How to Buy a Childcare Business in Australia: The Complete Guide
A practical, industry-grounded guide to buying a childcare business in Australia — service types, NQF ratings, CCS revenue, approved provider status, due diligence, finance and settlement.

Buying a childcare business is one of the more rewarding acquisitions an investor or operator can make in Australia — recurring, government-underpinned revenue, durable demand, and a genuine social purpose. It is also one of the most heavily regulated. Unlike buying a café or a retail franchise, you cannot simply sign a contract and take the keys. There is a regulator to satisfy, a subsidy system to understand, and quality obligations that follow the service rather than the seller. This guide walks through the whole journey, from deciding what to buy through to settlement, with the industry context that separates a confident buyer from an exposed one.

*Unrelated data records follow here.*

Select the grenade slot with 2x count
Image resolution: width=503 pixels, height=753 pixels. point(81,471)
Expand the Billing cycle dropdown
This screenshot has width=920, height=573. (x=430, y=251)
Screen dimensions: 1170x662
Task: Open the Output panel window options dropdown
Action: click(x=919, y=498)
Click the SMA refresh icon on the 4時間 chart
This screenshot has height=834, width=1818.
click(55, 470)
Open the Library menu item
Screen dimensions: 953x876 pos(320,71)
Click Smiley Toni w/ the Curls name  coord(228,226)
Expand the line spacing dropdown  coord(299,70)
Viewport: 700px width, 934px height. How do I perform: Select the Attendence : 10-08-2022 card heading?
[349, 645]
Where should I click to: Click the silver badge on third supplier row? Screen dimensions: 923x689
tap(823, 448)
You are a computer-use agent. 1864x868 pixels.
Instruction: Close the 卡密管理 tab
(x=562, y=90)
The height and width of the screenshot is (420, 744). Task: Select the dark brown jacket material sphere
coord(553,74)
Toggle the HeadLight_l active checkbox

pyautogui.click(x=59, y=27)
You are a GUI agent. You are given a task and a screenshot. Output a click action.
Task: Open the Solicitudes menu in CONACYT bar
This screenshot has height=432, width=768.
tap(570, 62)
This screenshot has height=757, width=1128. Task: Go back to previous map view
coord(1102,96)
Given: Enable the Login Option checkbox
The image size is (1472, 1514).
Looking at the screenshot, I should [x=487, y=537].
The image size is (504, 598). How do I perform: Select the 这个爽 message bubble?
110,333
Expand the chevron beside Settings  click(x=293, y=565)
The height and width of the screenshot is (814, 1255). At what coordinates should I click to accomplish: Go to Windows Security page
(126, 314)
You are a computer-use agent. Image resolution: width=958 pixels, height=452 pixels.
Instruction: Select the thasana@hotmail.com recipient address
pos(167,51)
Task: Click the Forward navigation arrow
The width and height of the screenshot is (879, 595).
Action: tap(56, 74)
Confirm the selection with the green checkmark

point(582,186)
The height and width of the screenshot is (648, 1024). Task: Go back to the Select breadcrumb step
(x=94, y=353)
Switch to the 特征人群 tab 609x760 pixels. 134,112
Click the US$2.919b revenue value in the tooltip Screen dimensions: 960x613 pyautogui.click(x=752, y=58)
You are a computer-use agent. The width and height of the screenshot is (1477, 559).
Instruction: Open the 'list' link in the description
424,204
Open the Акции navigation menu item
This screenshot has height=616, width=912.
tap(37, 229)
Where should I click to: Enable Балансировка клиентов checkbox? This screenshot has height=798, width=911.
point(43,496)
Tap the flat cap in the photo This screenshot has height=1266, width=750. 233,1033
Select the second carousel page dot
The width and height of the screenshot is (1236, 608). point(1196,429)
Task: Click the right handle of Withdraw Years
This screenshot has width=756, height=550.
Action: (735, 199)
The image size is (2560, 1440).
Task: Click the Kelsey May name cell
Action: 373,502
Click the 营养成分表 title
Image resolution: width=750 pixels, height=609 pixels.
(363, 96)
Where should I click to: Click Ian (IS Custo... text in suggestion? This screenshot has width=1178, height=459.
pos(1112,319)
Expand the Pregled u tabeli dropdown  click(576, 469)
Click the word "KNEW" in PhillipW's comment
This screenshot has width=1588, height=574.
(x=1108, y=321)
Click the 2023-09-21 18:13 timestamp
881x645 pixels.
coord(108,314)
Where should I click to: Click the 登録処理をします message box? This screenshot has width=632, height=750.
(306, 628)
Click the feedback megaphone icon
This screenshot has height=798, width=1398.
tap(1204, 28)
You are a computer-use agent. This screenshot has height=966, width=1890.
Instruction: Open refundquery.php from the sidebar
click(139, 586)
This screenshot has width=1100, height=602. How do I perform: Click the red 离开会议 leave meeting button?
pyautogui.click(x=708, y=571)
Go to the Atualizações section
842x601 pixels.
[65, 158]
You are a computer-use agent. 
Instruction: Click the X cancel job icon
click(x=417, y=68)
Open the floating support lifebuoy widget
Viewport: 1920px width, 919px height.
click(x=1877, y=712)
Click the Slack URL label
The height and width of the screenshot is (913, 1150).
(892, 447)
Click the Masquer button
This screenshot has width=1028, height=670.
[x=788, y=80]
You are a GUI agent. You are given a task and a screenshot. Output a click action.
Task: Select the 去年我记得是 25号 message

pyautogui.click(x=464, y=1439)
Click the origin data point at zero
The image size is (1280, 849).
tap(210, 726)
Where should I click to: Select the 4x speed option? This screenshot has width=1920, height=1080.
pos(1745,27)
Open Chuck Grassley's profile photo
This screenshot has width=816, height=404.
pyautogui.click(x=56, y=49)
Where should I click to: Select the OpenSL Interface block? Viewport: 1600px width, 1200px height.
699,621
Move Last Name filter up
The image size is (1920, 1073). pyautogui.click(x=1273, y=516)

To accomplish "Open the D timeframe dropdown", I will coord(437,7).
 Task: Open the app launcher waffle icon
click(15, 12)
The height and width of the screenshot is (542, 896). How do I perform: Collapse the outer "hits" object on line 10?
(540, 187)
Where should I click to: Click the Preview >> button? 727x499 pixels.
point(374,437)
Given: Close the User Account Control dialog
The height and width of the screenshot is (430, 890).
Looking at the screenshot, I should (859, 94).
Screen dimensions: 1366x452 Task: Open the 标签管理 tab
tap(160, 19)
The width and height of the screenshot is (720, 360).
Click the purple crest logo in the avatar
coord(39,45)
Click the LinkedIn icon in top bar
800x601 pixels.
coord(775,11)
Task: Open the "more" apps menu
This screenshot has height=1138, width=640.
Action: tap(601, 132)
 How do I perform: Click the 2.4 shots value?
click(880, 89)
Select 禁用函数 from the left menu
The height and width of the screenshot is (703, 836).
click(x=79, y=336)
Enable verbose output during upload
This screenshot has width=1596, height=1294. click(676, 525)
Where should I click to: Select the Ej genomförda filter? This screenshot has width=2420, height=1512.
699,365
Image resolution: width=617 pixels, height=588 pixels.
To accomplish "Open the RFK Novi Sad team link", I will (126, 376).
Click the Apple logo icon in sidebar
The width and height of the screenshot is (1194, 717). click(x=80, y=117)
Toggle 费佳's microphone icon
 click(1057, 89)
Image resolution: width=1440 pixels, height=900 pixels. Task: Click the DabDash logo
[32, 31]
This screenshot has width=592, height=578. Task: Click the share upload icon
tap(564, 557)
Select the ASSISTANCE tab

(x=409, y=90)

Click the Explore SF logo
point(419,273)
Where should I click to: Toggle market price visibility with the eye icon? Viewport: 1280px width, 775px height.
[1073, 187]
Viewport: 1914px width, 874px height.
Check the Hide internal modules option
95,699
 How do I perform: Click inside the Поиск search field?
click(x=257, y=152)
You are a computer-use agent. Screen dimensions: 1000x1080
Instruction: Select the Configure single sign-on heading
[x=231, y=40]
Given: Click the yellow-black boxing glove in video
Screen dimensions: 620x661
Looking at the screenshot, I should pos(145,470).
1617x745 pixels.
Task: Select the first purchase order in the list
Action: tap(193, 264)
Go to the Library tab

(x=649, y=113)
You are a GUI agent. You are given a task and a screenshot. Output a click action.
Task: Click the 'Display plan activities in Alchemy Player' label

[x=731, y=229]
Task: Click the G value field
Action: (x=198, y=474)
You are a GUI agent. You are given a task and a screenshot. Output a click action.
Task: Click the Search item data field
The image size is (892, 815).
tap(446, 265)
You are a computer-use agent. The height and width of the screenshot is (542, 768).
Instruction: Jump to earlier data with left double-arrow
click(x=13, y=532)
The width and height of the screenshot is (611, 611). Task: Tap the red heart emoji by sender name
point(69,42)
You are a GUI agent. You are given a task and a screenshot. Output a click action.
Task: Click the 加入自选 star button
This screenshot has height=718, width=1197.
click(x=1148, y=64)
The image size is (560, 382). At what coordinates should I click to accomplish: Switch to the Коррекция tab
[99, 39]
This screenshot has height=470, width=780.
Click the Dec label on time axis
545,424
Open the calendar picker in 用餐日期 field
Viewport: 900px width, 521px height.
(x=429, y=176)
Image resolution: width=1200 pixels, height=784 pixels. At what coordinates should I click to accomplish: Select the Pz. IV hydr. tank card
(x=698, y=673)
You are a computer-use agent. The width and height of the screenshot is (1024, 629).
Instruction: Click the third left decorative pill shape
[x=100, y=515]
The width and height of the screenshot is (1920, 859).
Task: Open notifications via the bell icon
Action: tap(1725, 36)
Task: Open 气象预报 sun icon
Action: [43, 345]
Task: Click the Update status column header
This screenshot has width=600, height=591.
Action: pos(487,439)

Step 1: Understand the types of childcare business
The first decision is what kind of service you actually want to own, because the five main formats are genuinely different businesses with different economics, risks and buyer profiles.
Long Day Care (LDC) is the flagship — centre-based education and care operating extended hours, typically 6:30am to 6:30pm, drawing most of its revenue from Child Care Subsidy-funded fees. It offers the highest revenue ceiling but carries the heaviest fixed-cost base and the most regulation.
Family Day Care (FDC) is a network model: an approved provider coordinates educators who deliver care from their own homes, earning largely from levies on those educators. It is less capital-intensive but places compliance and educator stability at the centre of value.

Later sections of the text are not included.